In the 1960s, as a young physician-scientist, Cooper, alongside researcher Jacques Miller, made a landmark discovery in chickens. Their identification of two distinct cell lineages in the adaptive immune system, now recognized as T cells and B cells, unveiled the key principles governing the adaptive immune system. This discovery not only contributed to the foundation of modern immunology but also set the stage for advancements with profound implications for cancer research.

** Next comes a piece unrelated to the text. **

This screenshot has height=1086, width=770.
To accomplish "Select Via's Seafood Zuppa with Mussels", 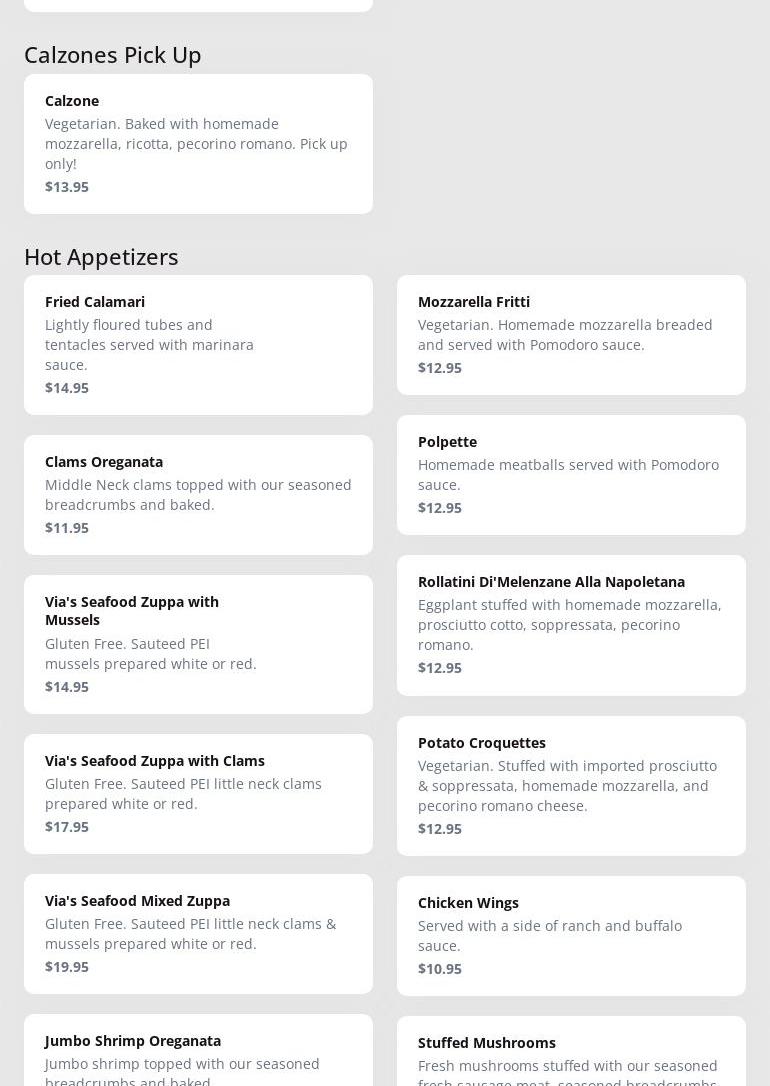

In 2019, Cooper's remarkable contributions were acknowledged with the Albert Lasker Basic Medical Research Award, a distinguished honor recognizing researchers with contributions that represent major advances in medical science and often precedes a Nobel Prize in Medicine. This award speaks to the profound impact of his research, including that within the realm of cancer immunology. Today, Cooper's laboratory is involved in studies that explore the use of lamprey monoclonal antibodies for diagnosis and therapy of infectious diseases and lymphoid malignancies.

The Emory Max Cooper Prize in Immunology honors a remarkable scientist and celebrates the enduring impact of his work on advancing our understanding of the immune system and its crucial role in combating chronic diseases such as cancer, particularly in the context of Winship's mission to inspire hope through science. The award is open to national and international candidates across the spectrum of immunology. The inaugural prize will be awarded in Fall 2024. For more information or to apply please visit Emory Max Cooper Prize in Immunology | Emory School of Medicine.

In addition to the Lasker Award, Cooper has earned numerous accolades throughout his career, including the Founder’s Award of the Society for Experimental Biology and Medicine (1966), the Sandoz Prize in Immunology (1990), the American College of Physicians Science Award (1994), the AAI Lifetime Achievement Award (2000), the AAI-Dana Foundation Award in Human Immunology Research (2006), the Avery-Landsteiner Prize (2008), the Robert Koch Prize (2010), and the Japan Prize (2018).